Since 2006, GynOp has distributed annual quality reports to all Swedish gynecological surgeons. The results are stratified according to the regional, county, and hospital level; consequently, the differences among counties are well known to the surgeons. Still, unaltered through 12 years, these groups have made mesh decisions in a clearly biased fashion, highly influenced by geographical factors, with unchanged disparity and with no measurable change toward consensus in the treatment of recurrent cystocele. It is not within the scope of this article to argue whether the use of mesh should be low or high. However, when the application of mesh ranges from 8.6 to > 95% in treatment of the same condition in comparable patients, the greater part of the underlying decisions must be suboptimal; the surgeons just cannot agree on which part.

The fact that Swedish surgeons’ decision-making patterns have remained unchanged, despite mounting information on the conditions under which mesh is useful or not, suggests that Swedish surgeons’ decisions may be attributable to two factors: (1) The available scientific information may not qualify, or be interpreted, as evidence and/or (2) surgeons may read scientific information selectively.

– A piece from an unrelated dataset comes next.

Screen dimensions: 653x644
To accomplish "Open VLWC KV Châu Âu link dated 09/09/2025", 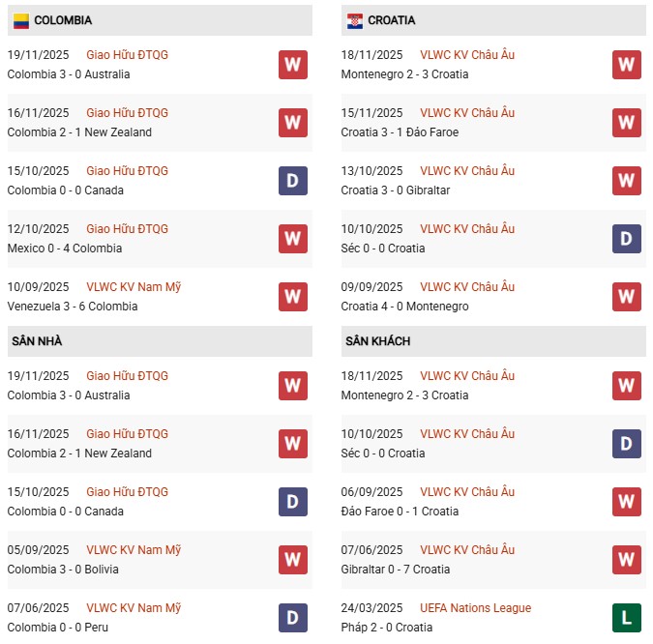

In the case of POP surgery, where surgeons have worked on patients and drawn their own conclusions regarding the conditions under which mesh is useful or not, this may make them susceptible to favoring information that supports their own prior hypotheses. Whether one or a combination of both of the above factors is the underlying reason, the result is disturbing and unsettling.

A large disparity in surgeons’ decisions can be stimulating. It is an indication that there is potential for improvement and can be seen as a challenge to communicate and learn from each other. However, Swedish surgeons have maintained their contradictory positions for more than a decade with unchanged disparity. This indicates that the necessary scientific communication and learning process has stopped—despite the abundance of publications and the steady supply of new types of mesh to replace withdrawn ones [19].

For surgeons, this shows an astonishing mismatch between learning needs and learning readiness.

For patients, this represents 12 years of a geographical lottery concerning whether mesh is used or not.

The extraordinary disparity in mesh use between 15 OECD countries, shown in a 2012 survey, indicates that this is by no means a Swedish problem alone, but an international challenge [8].

To invigorate the surgical learning process, it seems prudent to question the apparently biased ways we glean evidence from the available information.

A sensible way forward would be to focus on increased communication across established consensus groups to enhance awareness of and curiosity about different solutions, increase willingness to learn from each other, and view differences as a possibility to learn and not a chance to dominate. In Sweden, this communication would need to take place between counties—in the OECD, between member countries.